E sempre per non dimenticare, in questa Giornata della Memoria, voglio parlare di una donna membro della Resistenza polacca, vissuta, per sua sventura, sotto la bandiera con la svastica: Irena Sendler.Irena aveva 29 anni quando la Germania nazista invase la Polonia e lavorava come infermiera al Dipartimento del Benessere Sociale di Varsavia. Tale dipartimento si occupava di gestire le mense comunitarie e grazie a questo impiego, Irena potè aiutare, tramite sotterfugi e nominativi falsi, migliaia di persone a ottenere non soltanto cibo, ma altri beni di prima necessità e addirittura denaro.
Ma Irena è ricordata, soprattutto, per aver salvato più di 2500 bambini ebrei da morte sicura nel Ghetto di Varsavia. Un eroismo che le costò torture e una scampata condanna a morte.
Riuscì a ottenere un lasciapassare che le permetteva di andare e venire dal Ghetto. Qui, tra lacrime e disperazione, convinceva i genitori a lasciarle i loro bambini che si premurava, poi, di nascondere presso famiglie polacche o in istituti religiosi.
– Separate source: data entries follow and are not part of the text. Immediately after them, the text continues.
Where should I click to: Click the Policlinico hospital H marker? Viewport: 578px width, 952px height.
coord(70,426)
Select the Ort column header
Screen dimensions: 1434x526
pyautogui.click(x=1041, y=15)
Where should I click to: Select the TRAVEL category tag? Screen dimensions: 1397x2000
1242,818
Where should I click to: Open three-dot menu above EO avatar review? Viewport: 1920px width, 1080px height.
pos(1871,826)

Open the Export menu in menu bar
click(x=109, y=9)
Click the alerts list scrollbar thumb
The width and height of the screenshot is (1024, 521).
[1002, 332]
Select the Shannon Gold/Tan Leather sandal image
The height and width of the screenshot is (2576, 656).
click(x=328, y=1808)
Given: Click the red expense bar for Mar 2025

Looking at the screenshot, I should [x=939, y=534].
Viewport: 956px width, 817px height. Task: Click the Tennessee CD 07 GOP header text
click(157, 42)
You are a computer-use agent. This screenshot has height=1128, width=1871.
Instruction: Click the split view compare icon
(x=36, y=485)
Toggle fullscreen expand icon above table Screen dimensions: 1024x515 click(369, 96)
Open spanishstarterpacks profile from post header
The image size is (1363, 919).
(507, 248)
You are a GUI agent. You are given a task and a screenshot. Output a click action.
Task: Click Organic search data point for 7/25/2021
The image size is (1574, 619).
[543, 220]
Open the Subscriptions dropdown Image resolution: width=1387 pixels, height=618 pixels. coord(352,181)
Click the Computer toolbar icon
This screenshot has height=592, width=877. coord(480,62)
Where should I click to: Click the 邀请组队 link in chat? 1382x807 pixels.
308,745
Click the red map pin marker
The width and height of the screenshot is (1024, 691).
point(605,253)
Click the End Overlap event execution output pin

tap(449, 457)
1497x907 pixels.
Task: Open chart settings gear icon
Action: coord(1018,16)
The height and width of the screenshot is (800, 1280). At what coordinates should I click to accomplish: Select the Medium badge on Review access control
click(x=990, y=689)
Dapprincipio nascose i bambini nelle ambulanze in uscita dal Ghetto, poi dovette arrangiarsi celandoli in cesti, borse per gli attrezzi (spacciandosi per tecnico delle fognature), bidoni dell’immondizia…
Conservò i veri nomi dei bambini sotto un albero presso delle baracche naziste e li difese quasi a costo della vita. Proprio per scoprire questi nominativi, infatti, fu catturata dalla Gestapo, torturata (le furono spezzate braccia e gambe) e condannata a morte.
Fu un soldato tedesco (anch’egli membro della Resistenza) che, con la scusa di un ultimo interrogatorio, la scortò fuori dalle prigioni e la liberò, gridandole di correre via. Il giorno seguente, il nome di Irena Sendler figurava tra i condannati uccisi e lei potè assumere una nuova identità e proseguire il suo lavoro. Anche questo soldato tedesco è un eroe.A conflitto concluso, Irena recuperò i nomi dei bambini e li ricongiunse alle loro famiglie (quei pochi fortunati che ancora ne avevano una).
Irena Sendler è morta nel 2008. Aveva 98 anni. Mi consola sapere che non sono diventati centenari soltanto i criminali nazisti fuggiti all'estero, ma anche persone buone che in quegli anni non gassavano innocenti, ma salvavano delle vite (questa faccenda dei nazisti che hanno fatto una felice e lunga vita, impuniti, mi ha sempre fatto andare fuori di testa).
La storia di Irena, in Italia, non è molto conosciuta.
In questo Giorno della Memoria 2012 ho voluto farvela conoscere.
Irena Sendler:
"Ogni bambino salvato con il mio aiuto è la giustificazione della mia esistenza su questa Terra e non un titolo di gloria..."
Ma disse anche:
"Avrei potuto fare di più. Questo rimpianto non mi lascia mai."
Nel 2007 fu raccomandata al Premio Nobel per la Pace che fu però assegnato ad Al Gore.
Con tutta la mia ammirazione per Gore, è stata una decisione inconcepibile: sono due esistenze di imparagonabile importanza.